# [REQUIRED WORK]
**A.** In the codon usage text, what was the average ENc value across all genes in C. difficile ZJCDC-S82?
**B.** Continue the text on codon usage bias in C. difficile ZJCDC-S82, starting after its last sentence.

# [SOURCE TEXT]
The ENc-plot analysis was used to evaluate the correlation between codon usage and GC3s. This was an effective method to study the key factor in influencing the usage bias of synonymous codons. The ENc values varied from 22.55 to 61.00 for all genes in C. difficile ZJCDC-S82, with an average value of 36.37. As shown in Figure 5, most of the points were located near the standard curve (expected ENc-plot curve), while only a small number of points lay on the curve itself. These results indicated that mutation bias was a major factor, although not a unique factor, in shaping the codon bias. Some other factors, such as translational selection, also accounted for biased codon usage in C. difficile ZJCDC-S82.

Figure 5.

Figure 5

ENc of each CDS plotted against GC3s. ENc shows the effective number of codons, and GC3s shows the GC content on the synonymously variable third position of the sense codon. The red points denote total CDSs; the red solid line represents the expected ENc.

# [EXCERPTED DATA]
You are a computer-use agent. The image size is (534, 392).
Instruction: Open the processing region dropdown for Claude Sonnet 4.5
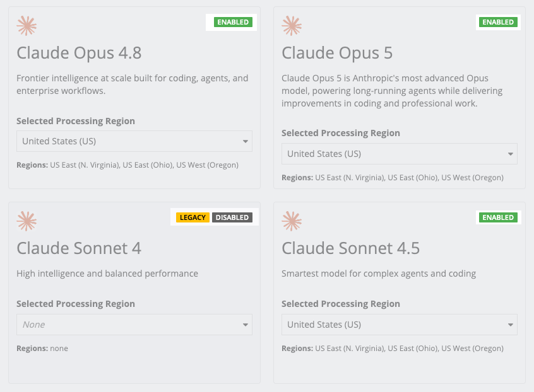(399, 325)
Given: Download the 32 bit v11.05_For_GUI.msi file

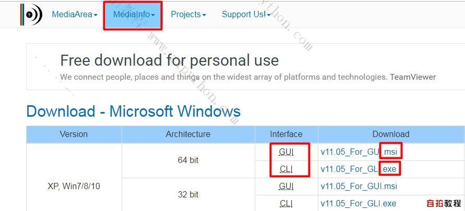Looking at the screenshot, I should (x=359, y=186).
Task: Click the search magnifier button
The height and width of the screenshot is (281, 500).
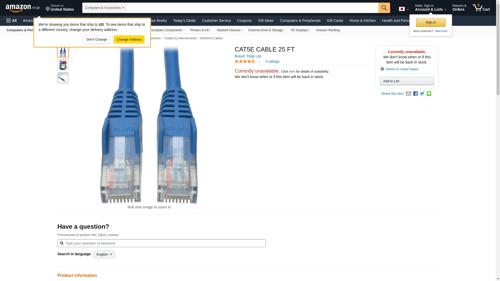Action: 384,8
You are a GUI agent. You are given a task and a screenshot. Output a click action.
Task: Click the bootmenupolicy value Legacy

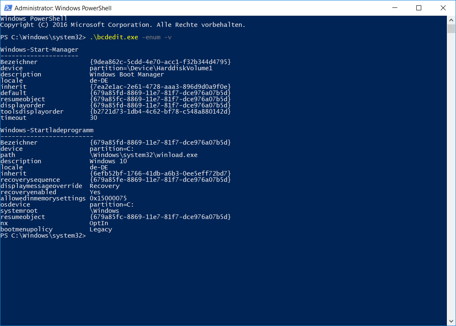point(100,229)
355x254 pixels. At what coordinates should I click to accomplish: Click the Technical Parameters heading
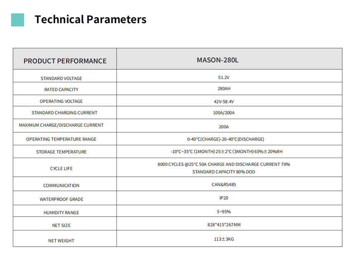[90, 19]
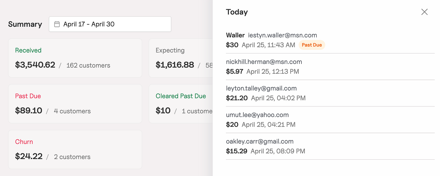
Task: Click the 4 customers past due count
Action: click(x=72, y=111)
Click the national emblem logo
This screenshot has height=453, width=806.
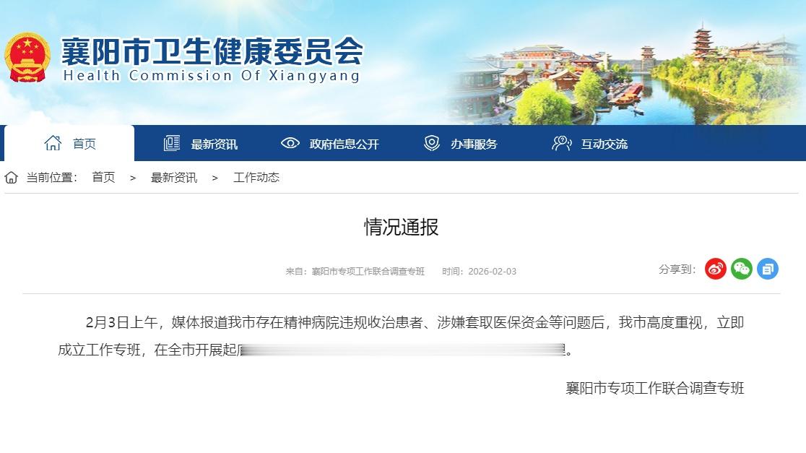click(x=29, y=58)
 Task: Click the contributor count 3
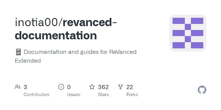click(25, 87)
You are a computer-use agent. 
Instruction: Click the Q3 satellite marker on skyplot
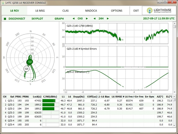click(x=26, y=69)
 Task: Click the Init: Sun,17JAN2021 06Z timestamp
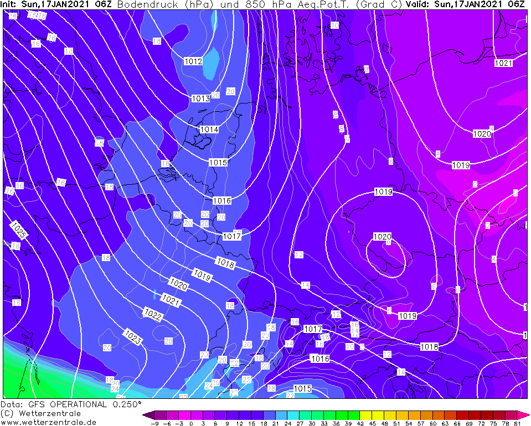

# [ANSWERS BELOW]
**A.** 36.37

**B.**
Discussion

Over the last decade, genomic features of C. difficile strains from various host species and geographic regions have been a topic of considerable interest. Even though the genomes of large-scale strains have been sequenced, no C. difficile isolates from mainland China were analyzed. Using molecular epidemiological data from Zhejiang province (data not published) and References 10–12, PCR ribotype 012 (ST54) was shown to be one of the dominant types demonstrating similar antibiotic profiles in Zhejiang province and other regions. The ribotype 012 strain contained both tcdA and tcdB (A+B+) and did not contain the binary toxin genes cdtA and cdtB, and exhibited an 18-bp deletion in the tcdC gene. The results of molecular typing showed that the strain ZJCDC-S82 was PCR ribotypes 012 and ST54 with multidrug resistance but was sensitive to both vancomycin and metronidazole. The strain PCR ribotype 012 was equal to ST54 by MLST, having less genetic diversity than other ribotypes.27 We speculated that PCR ribotype 012 might be related to local prevalence in hospitalized patients. Therefore, this strain, ZJCDC-S82, was chosen to perform subsequent genomic analysis in order to disclose the molecular characteristics of PCR ribotype 012 in this region. To the best of our knowledge, C. difficile ZJCDC-S82 is the first C. difficile strain in mainland China to have its whole genome sequenced and assembled. We also performed phylogenetic analysis, evolutionary analysis, and codon usage analysis on this strain.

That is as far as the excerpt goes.